• _Task goal_
Lines holding the word "click" in the material below: count them and write the number alone.
▼▼▼
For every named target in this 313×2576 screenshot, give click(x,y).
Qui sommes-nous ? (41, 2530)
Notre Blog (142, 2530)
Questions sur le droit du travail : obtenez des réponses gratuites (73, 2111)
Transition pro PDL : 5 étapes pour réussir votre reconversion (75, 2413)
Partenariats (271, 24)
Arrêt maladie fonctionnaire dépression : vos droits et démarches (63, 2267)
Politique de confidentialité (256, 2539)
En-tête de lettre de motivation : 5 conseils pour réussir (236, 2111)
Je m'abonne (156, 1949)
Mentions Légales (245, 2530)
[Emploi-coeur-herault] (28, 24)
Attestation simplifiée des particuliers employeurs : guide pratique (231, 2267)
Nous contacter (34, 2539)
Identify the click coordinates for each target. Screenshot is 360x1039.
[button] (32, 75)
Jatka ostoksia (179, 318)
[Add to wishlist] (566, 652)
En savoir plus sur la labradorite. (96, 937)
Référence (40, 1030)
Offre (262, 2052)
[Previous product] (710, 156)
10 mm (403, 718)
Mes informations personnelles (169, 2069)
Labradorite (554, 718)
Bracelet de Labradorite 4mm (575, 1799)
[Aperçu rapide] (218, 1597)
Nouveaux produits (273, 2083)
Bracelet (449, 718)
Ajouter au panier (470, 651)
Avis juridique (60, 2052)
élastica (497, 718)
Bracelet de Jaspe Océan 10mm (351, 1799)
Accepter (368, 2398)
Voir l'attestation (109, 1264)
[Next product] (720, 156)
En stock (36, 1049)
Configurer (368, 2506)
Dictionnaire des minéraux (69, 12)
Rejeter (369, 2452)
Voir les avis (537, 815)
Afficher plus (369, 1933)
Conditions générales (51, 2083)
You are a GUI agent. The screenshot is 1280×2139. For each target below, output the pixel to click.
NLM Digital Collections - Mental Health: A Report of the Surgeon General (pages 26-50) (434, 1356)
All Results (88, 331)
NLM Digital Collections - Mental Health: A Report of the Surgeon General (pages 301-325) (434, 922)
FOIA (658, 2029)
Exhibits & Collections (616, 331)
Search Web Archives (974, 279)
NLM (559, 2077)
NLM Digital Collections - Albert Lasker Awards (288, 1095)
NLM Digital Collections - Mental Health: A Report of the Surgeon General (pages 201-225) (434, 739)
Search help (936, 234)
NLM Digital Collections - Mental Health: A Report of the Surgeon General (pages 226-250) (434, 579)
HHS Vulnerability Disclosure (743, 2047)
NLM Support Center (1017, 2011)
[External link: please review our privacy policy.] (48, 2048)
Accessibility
▲▲▲
• _Answer to the problem_
3